(Stored items)
____

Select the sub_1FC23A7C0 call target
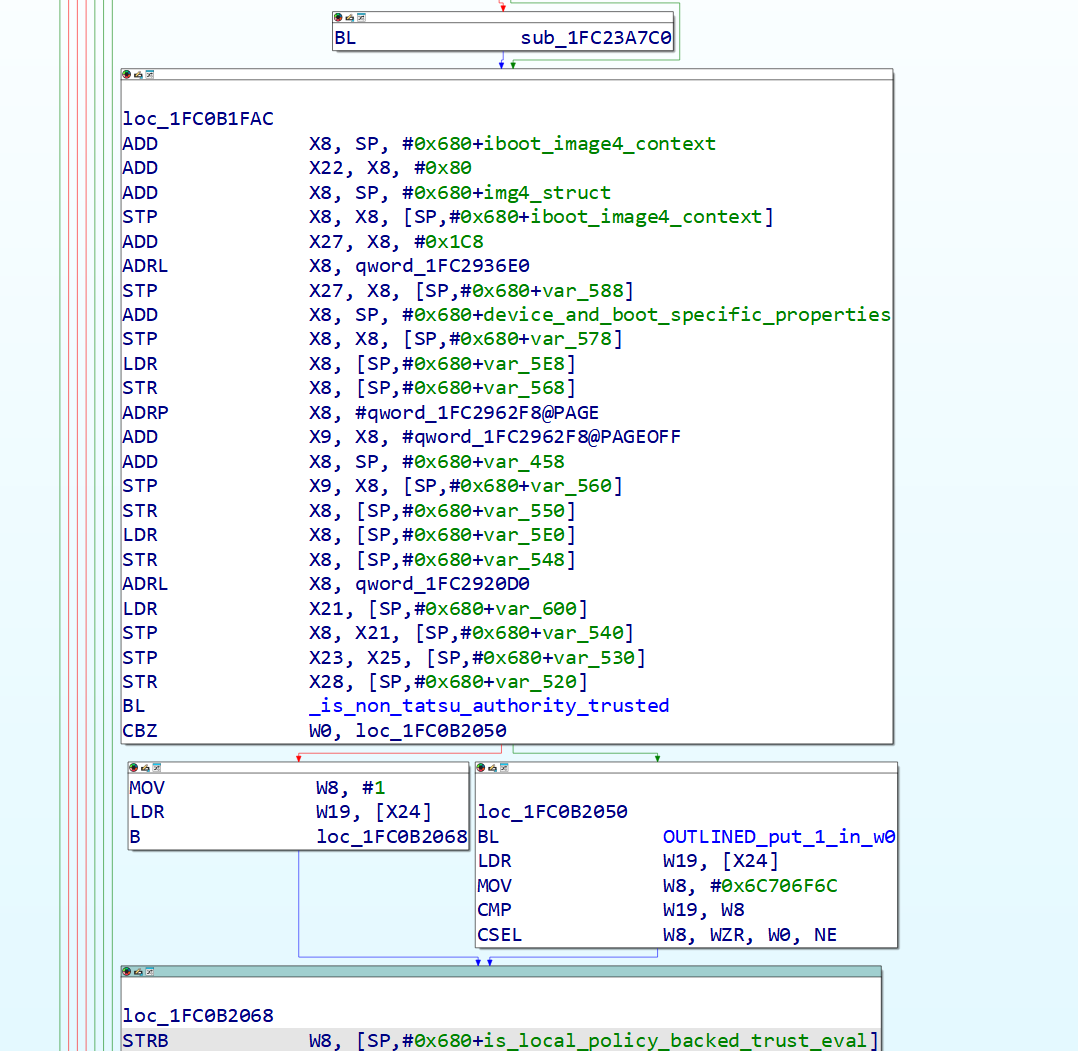[x=596, y=39]
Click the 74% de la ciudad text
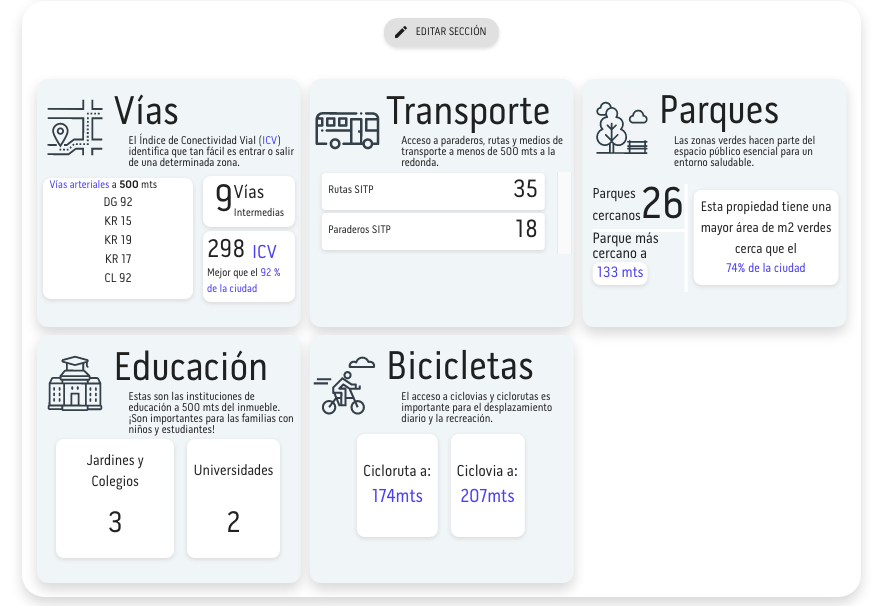 (x=765, y=268)
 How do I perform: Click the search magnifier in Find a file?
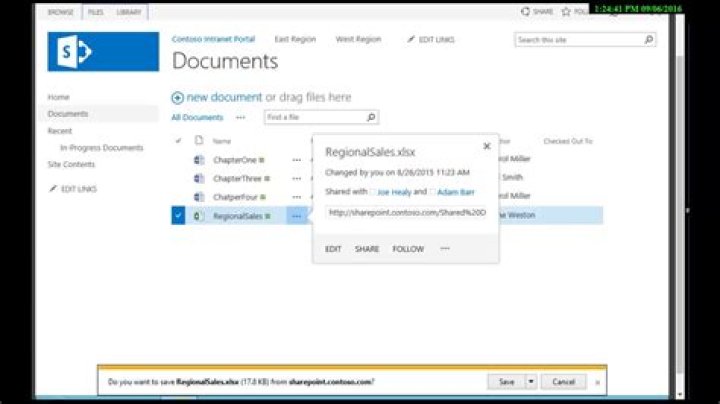371,117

____

- TASK INSTRUCTIONS: Write the data above out again exactly, every line of it, and exclude the pictures.

- ANSWER TO THIS TASK:
Select the sub_1FC23A7C0 call target
[x=596, y=39]
Click the 74% de la ciudad text
 (x=765, y=268)
 How do I perform: Click the search magnifier in Find a file?
371,117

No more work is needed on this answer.